County officials say our hands are tied by the state who will insist on eight lanes on their state road. State officials have told me that they are following the county's lead.  And so our county must lead. Strongly.  And regrettably, none of the people who have been involved in this struggle from the beginning believe we have fulfilled that fundamental responsibility. The County Executive, in response to the hundreds of community members who have written expressing their alarm over the threat to our vision of White Flint, framed the issue as "not if, but when" we are able to realize our vision. The traffic engineers of course argue for eight lanes for now and reduce it later if conditions permit. The rest of us want that scenario reversed -- and get it right the first time.


We can always add more lanes at a later date, but if we don't build the bike lanes and shared use paths at the onset, we will undermine both our ability to meet our own non-auto mode-share goals in this area and our vision of White Flint.  Bottom line -- a lot is riding on whether we realize our collective vision of the future of White Flint and our county.


In the interest of full disclosure, several weeks ago, I put down a deposit on one of the apartments in the Pike & Rose development.

Giving WSSC Ratepayers a Fair Shake

As many of you know, last winter my office received a deluge of complaints about abnormally high bills from the Washington Suburban Sanitary Commission (WSSC). While WSSC maintained that the increased costs were due to a longer billing cycle, residents were consistently finding their bills were hundreds of dollars larger than they had been in the past. Constituents continue to regularly contact my office about abnormal WSSC bills.


The problem, though, is not just with these abnormal bills. When constituents want to appeal their bill, WSSC stands as both judge and jury. There is no independent review of WSSC's billing practices. And WSSC's dispute processes often come to conclusions about what caused the increase that are in direct opposition to the conclusions drawn by residents and their plumbers.


For that reason, we need independent oversight from the state, as WSSC is a state agency. I am working with Senator Brian Feldman (District 15) to draft legislation that would create an Independent Review Board to examine abnormally high WSSC bills.

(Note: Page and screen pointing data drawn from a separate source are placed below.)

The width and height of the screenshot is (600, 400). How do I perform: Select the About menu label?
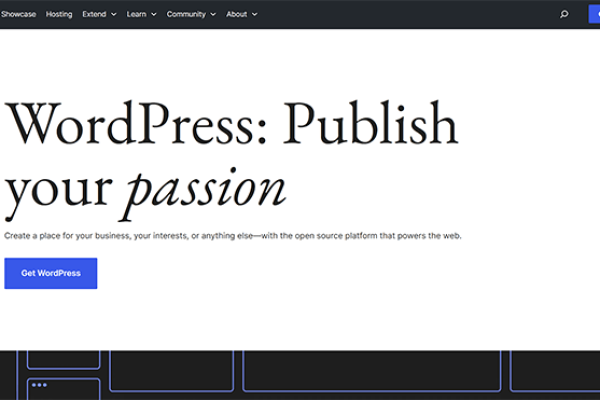237,15
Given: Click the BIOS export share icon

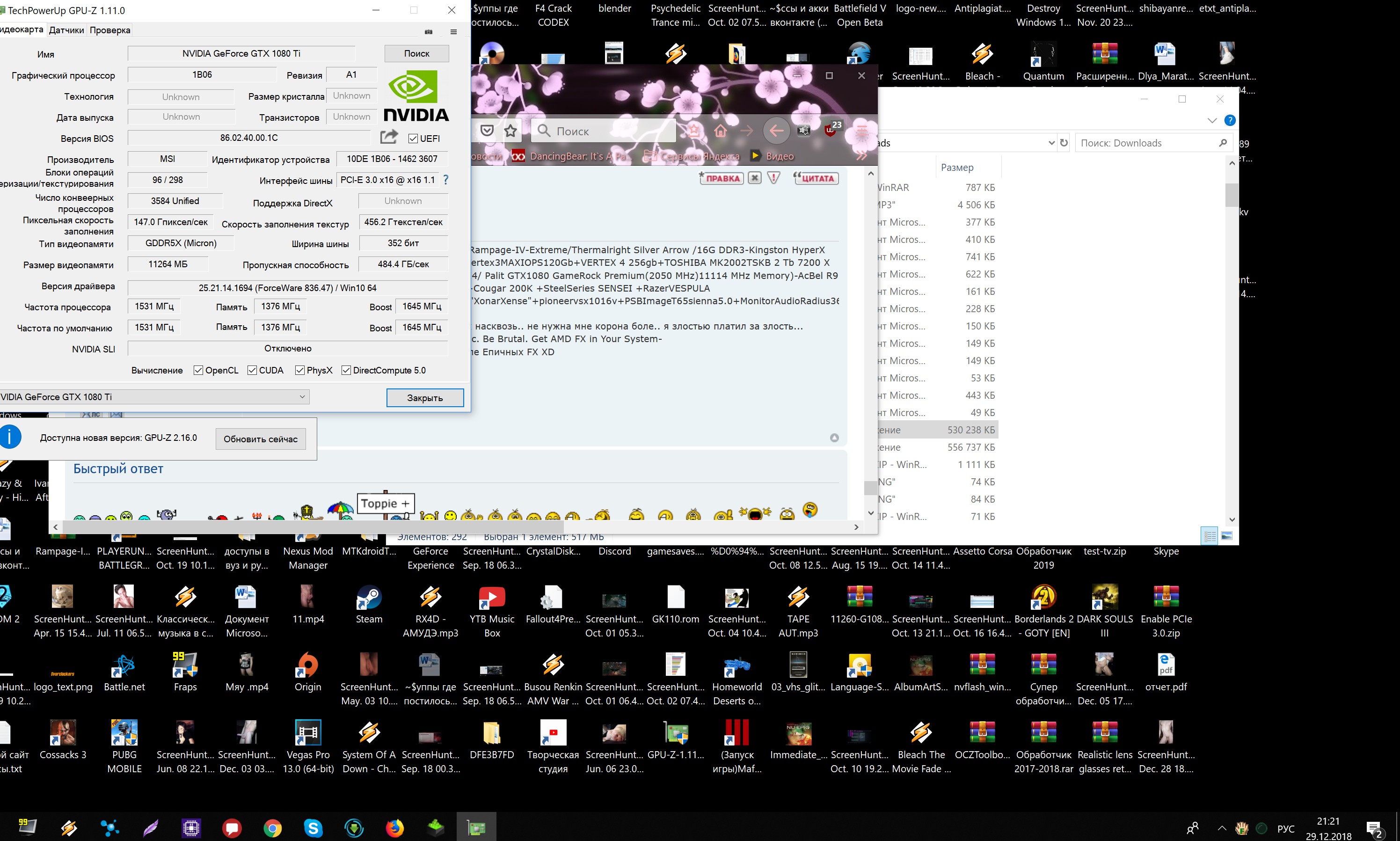Looking at the screenshot, I should pyautogui.click(x=389, y=137).
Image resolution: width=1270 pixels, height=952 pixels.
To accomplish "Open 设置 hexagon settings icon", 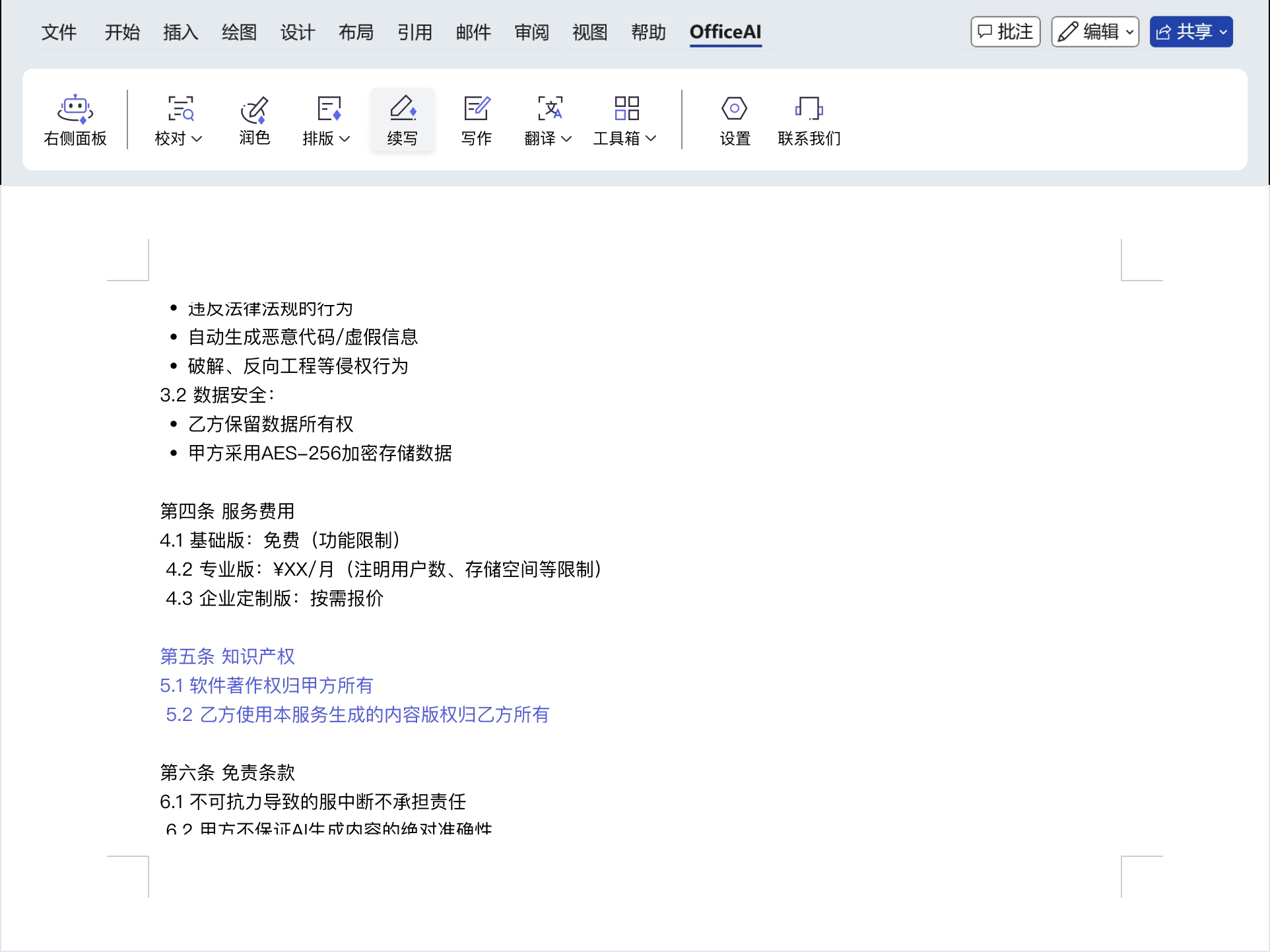I will [x=734, y=109].
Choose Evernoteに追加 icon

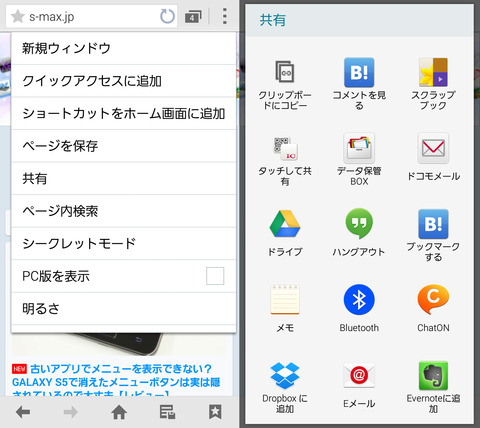(x=433, y=376)
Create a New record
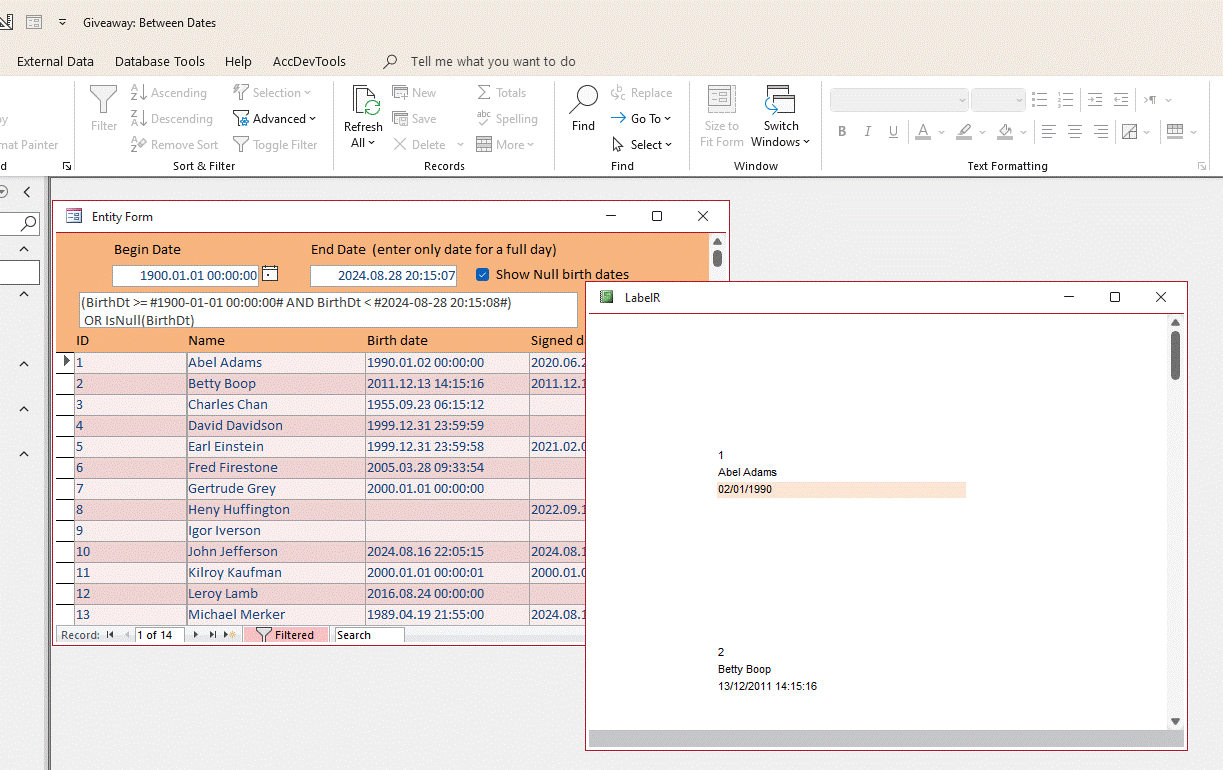Viewport: 1223px width, 770px height. [x=414, y=92]
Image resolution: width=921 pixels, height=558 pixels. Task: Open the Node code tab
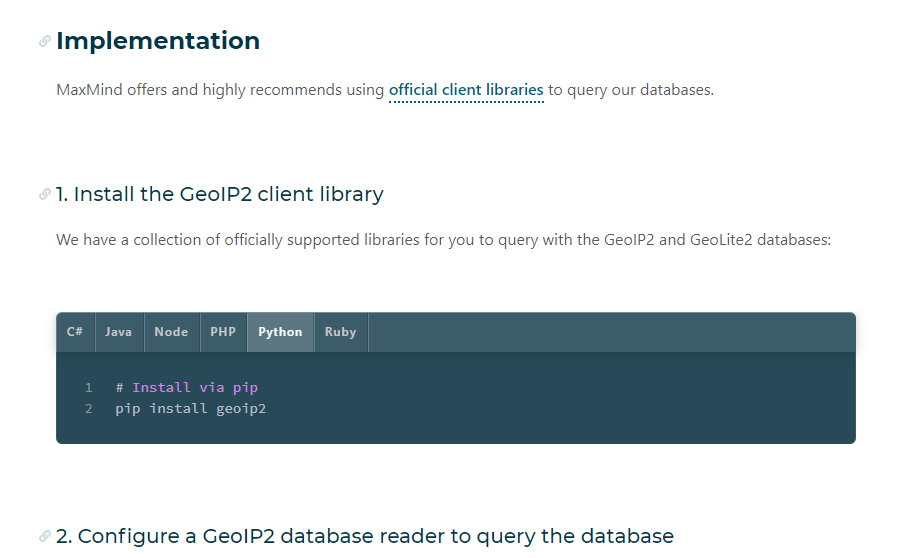tap(171, 332)
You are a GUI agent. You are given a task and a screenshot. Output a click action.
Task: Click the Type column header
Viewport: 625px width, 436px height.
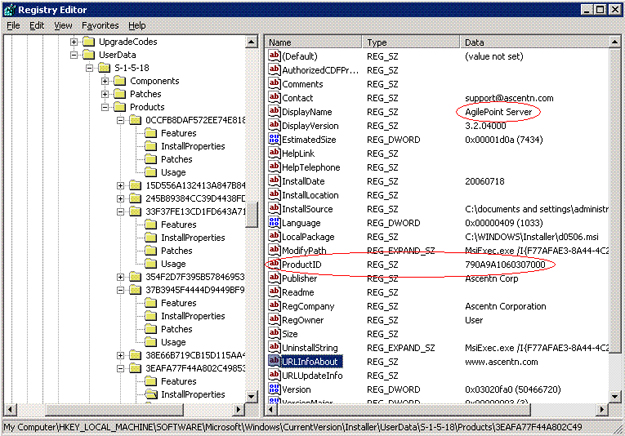(x=410, y=43)
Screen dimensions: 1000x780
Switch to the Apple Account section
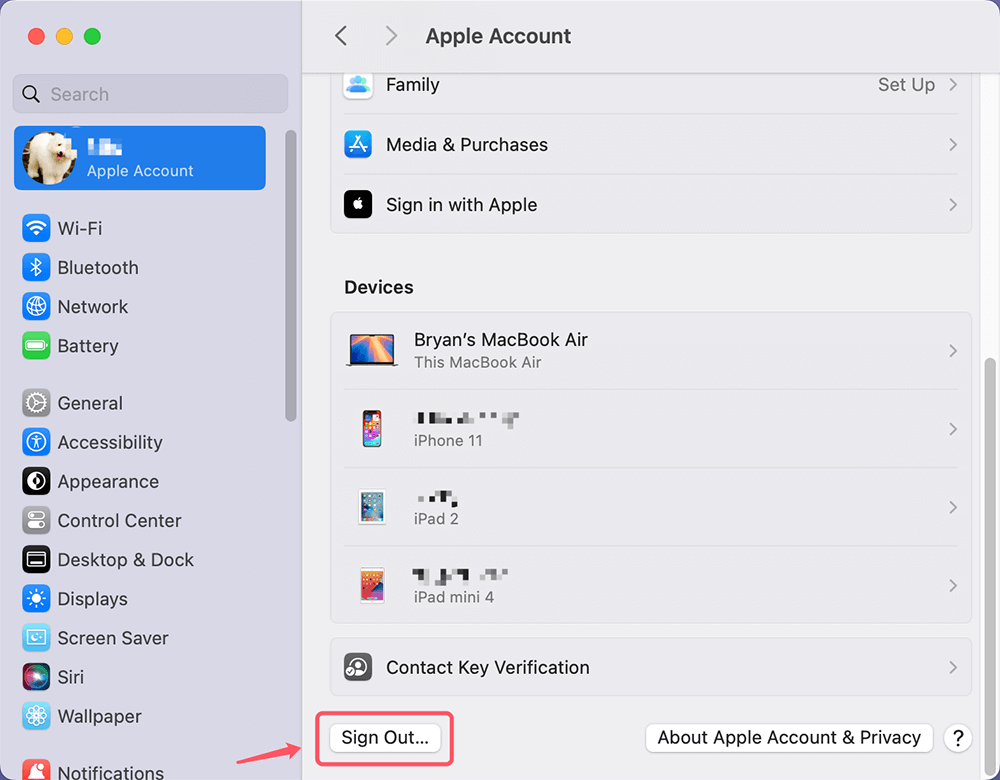pyautogui.click(x=139, y=158)
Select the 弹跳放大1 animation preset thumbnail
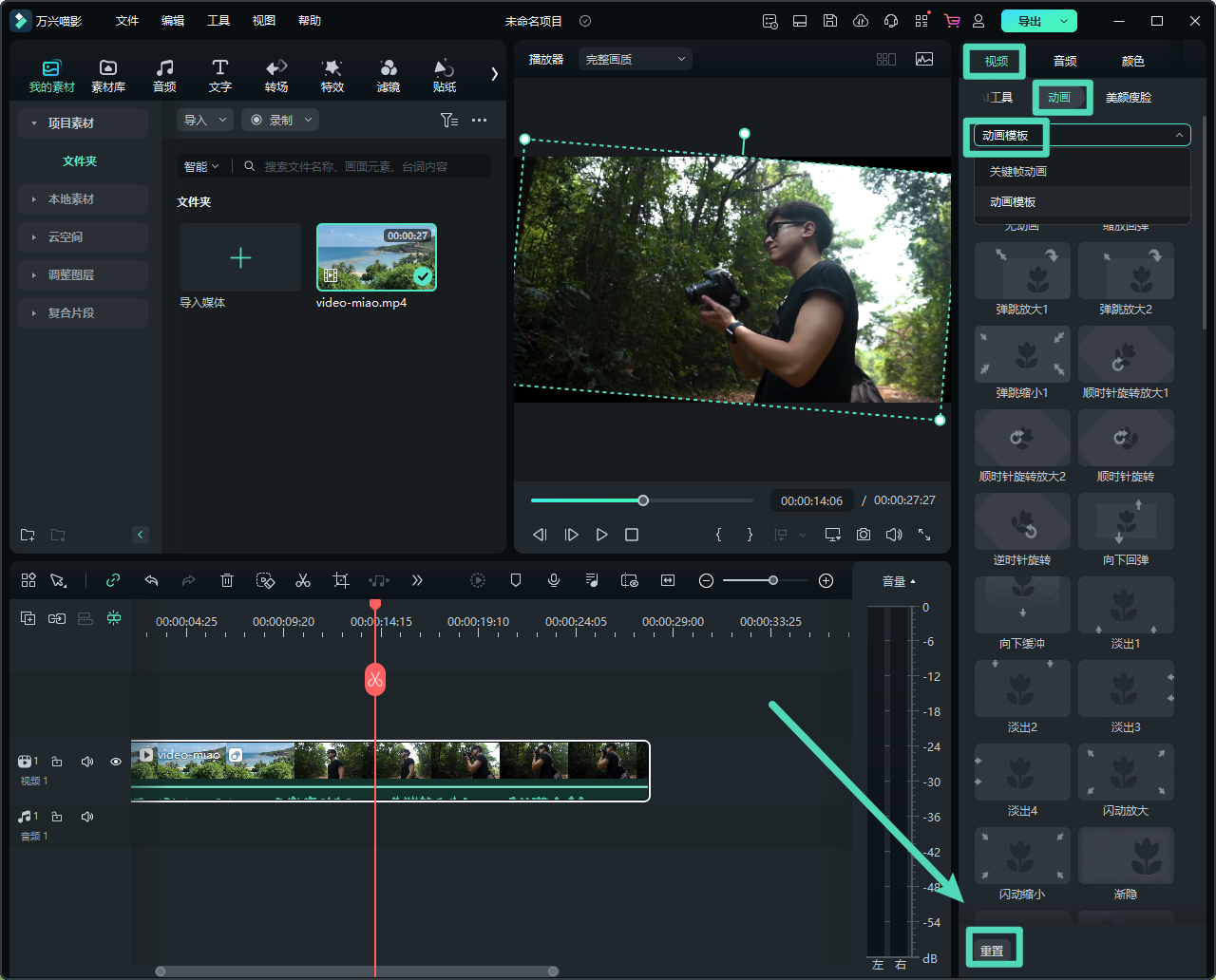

This Board, located within the Office of the Attorney General, would feature three citizens appointed by the Attorney General, one representative from the Office of People's Counsel, and one representative from WSSC itself. It would be empowered to provide appropriate restitution to affected ratepayers.


As we move into the legislative session this coming winter, I hope to have your help in urging our county's Annapolis delegation to support this important reform. We must create accountability for WSSC, and this legislation would help to do so.


We Can Have Both Uber/Lyft & Good Taxi Services


Last Thursday, I led a Transportation, Infrastructure, Energy & Environment Committee session to discuss how we can best embrace the innovation of the new and exciting entrants Uber and Lyft, and use their innovation as a spur to modernize how we regulate our existing taxicab companies.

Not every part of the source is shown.